# Thoughst to the new look please.....



## Behold (31 Dec 2008)

After a day of getting wet and then waiting for it to clear up a bit. here is the before and after results.....

Before







After some comments and a bit of work i have removed the wood on the right completly. made the branches more upright and added the java fern up on top if this takes off well i will move it over the top of it all. 

Then all the vallis is on the right around the wood that you can just see there. this gives a large cave for my pictus and gibb. then the long wood moved out in to the open as its a nice bit of bog (its held up purely by resting with a sucker on the back as backup support.)

The large echinorus has moved along and the wood in front hides the roots that TBH don't look lovely on show. the anubius has been moved underneath and there is one bit still to be located better half way up the branches. Also all my amazon swords have been moved to the right as a little farm which hopefully will grow up nicely. 

Finally i found an old echindorus (Name unknown) which im suprised is alive!!! this is the small plant at the front. this should grow quite large once i start dosing and my CO2 is working.






Plans for the future. find some sort of dwarf/short plant to tit infront of the large echindorus and a cave under the long bit of upright bogwood with maybe some ricca or moss of some sort. The cave to be maybe 2 compartments.

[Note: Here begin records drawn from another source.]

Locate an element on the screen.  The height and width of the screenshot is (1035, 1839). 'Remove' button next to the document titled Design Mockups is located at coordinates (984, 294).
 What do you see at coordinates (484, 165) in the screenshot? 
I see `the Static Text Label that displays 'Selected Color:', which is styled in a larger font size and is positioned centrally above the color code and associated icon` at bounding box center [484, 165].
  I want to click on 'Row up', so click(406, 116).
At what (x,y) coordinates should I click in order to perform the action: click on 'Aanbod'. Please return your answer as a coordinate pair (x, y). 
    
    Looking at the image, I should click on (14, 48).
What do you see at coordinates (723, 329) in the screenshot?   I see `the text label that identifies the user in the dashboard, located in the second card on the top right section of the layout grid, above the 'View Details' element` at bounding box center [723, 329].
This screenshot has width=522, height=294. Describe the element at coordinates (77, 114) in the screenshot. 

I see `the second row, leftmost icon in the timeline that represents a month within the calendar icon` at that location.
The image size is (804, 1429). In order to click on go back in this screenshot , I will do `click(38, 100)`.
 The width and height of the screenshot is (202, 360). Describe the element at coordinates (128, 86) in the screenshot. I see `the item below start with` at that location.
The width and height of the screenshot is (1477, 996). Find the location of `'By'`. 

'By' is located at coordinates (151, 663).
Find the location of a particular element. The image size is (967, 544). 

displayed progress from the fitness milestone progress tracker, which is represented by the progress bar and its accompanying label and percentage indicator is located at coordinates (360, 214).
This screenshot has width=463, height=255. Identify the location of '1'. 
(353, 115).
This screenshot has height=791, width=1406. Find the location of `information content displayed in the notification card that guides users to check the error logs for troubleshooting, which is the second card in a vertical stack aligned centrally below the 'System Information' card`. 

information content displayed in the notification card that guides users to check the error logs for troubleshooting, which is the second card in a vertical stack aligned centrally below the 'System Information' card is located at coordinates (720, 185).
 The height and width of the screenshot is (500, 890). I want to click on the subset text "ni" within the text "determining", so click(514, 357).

Comments, thoughts and constructive critisism welcome.


----------



## Mark Evans (1 Jan 2009)

it certainly looks more organized, a good start. is your substrate inert or fertilized? if its the second, maybe get some e tennelus in there for transition effect from the vallis to the fore. use it around the hard scape too. it doesn't have to be encroaching on the open foreground, its just to soften the appearance of the hard scape. amano does it all the time.

it is a light lover so bare that in mind. once settled in it will create a thicket in no time and looks great. you could use it to good effect in your set up


----------



## Behold (1 Jan 2009)

unfortunatly its inert. but i do use API root tabs and seem to work fine at the moment. 

Yeah im need some other bits in there. im going to give it a week or soo to let the fish settle and the roots to settle in then start buying some more plants to fill them gaps up. 

i take it e tennelus is echindorus tennelus. How tall will it grow. is it only short? im not wanting any other tall plants in there.


----------



## Mark Evans (1 Jan 2009)

Behold said:
			
		

> How tall will it grow. is it only short? im not wanting any other tall plants in there.



they state on the tropica tabs, 20cm. what you need to do is (all light dependent) let establish ad grow to its full height it will then start to send out runners left right and center (after 2/3 weeks maybe depending on emerged growth prior to buying) dont cut it too early, let runners develop. then the scary bit....

cut it right down to an inch within it's life. seriously! once cut you get a lovely lemony zest from the water   anyway, get rid of the cut leafs clear any debris from the substrate and soon you will get much shorter and quicker growth. any runners that start to spread where you dont want them?...just cut. you can give the look of graded e tenellus by leaving the length at the back completely alone. just experiment.


----------



## Dave Spencer (1 Jan 2009)

Personally, I would like to see some wood reaching higher up in to the water column. A lot of what you currently have may well get lost in the undergrowth. A bit of hardscape bursting proudly out of dense planting can look pretty good, and create a balance between planting and hardscape. You could have some breaking the waters surface.

Dave.


----------



## Behold (1 Jan 2009)

Thanks Dave. Im wanting to build up behind the vallis for some extra caves ETC as to other hardscape... where to put it.... hand what sort of shapes???? 

thanks


----------



## Dave Spencer (1 Jan 2009)

You could tie wrap single branches to the existing wood, having them going up at 45 degrees or so.

Dave.


----------